Posts Tagged ‘petroleum’

Heating Oil Prices vs. Gasoline Prices: What’s the difference?

Friday, November 14th, 2008

A HEAT USA member recently contacted us with a great question: “I have always wondered why the price of heating [oil] is more than regular gasoline, when there are no taxes on it.” Actually, it is more of a statement, but still an interesting subject to wonder about.

It is logical to think that, since they are both refined from crude oil, that heating and gasoline should have similar prices per gallon. Add the state and federal taxes on gasoline, and you can expect gasoline to consistently cost more than heating oil, which is not taxed.
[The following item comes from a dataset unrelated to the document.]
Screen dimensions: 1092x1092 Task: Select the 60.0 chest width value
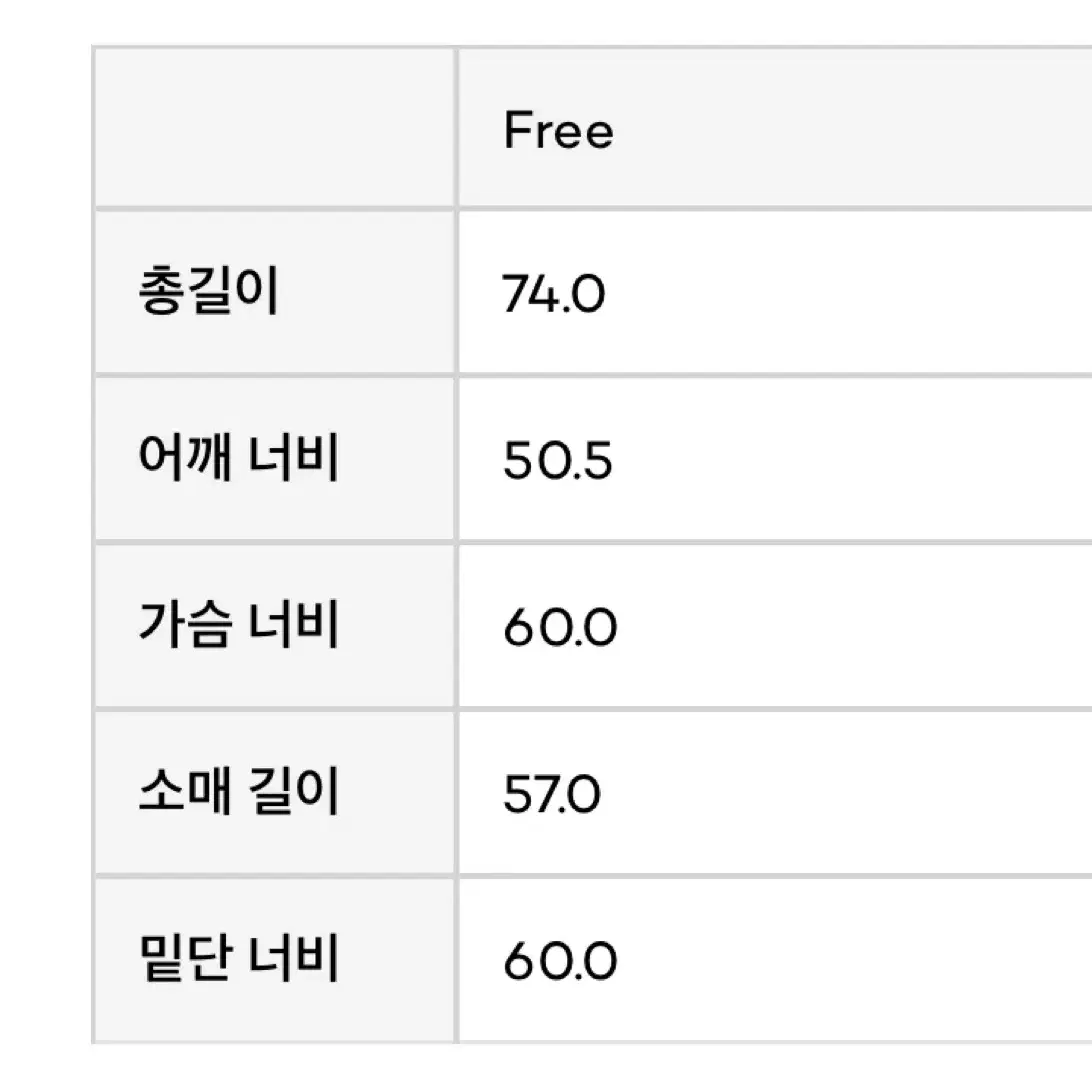coord(560,627)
Although this is sometimes the case, it is certainly not always the case. A quick look at the Energy Information Administration’s short-term energy outlook shows that on average, gasoline prices were in fact slightly higher than heating oil prices in 2006 and 2007. However, 2008 price averages and 2009 projected averages both show heating oil as slightly more expensive than gasoline.

So what accounts for these shifting price differences? First, we should note that gasoline and heating oil prices vary quite a bit in different areas of the country. A resident of New England might be paying $2.70 per gallon for gasoline and $2.95 per gallon for heating oil while a resident of Southern California might pay $3.05 per gallon of gasoline and $2.80 per gallon of heating oil. The point is, the most influential factor that determines how much you pay for gas and heating oil is where you live.
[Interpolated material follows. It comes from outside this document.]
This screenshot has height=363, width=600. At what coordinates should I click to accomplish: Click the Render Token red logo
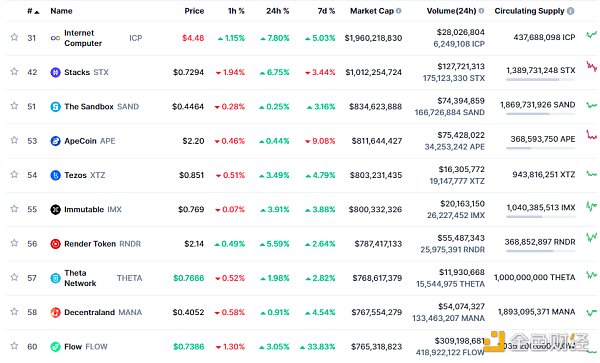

As for prices in the Northeast region right now, it seems that heating oil is more expensive than gasoline in most areas. There are two basic explanations for the current situation:

Supply and demand. Over the last few months, government statistics have repeatedly shown a steep drop-off in American demand for gasoline. Because of the tough economic times, Americans are driving less and therefore using less gasoline. Because demand for gasoline is historically low, oil companies are forced to lower retail prices to make sure they are still attracting customers. On the flip side, temperatures are dropping throughout the Northeast and winter is coming soon, so people are using more heating oil than they did three or six months ago. Higher demand for heating oil means that oil companies (both wholesalers and retailers) can raise their prices and still keep customers. In the summer of 2009, when Americans will be driving more and heating less, prices will most likely shift in the opposite direction.
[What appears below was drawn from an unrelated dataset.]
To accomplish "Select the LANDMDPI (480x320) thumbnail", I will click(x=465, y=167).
Vertical consolidation. In the case of gasoline, most oil companies have what I call “pump-to-pump” control of the product. A huge multinational corporation like Shell owns the oil pump that extracts crude from the ground in Nigeria or the Middle East, owns the refinery that makes gasoline from the crude, and owns the pump that you use to put unleaded gas in your car. One company controlling the product through the entire production and retail process means the retail price is insulated from outside influences mainly profits taken by middlemen. Shell may be currently selling gasoline at a break-even price or even take some losses in order to keep sales up. When gasoline demand increases again (which it almost certainly will–the only question is when), Shell can then raise prices and recover most or all of the losses they incurred during the current low-demand period.

The extraction, buying and selling, and market trading of crude oil and its products like gasoline and heating oil are all incredibly complex processes. Although the simple explanations offered above to provide some insight as to how and why prices change, they cannot completely explain, much less predict, oil price trends.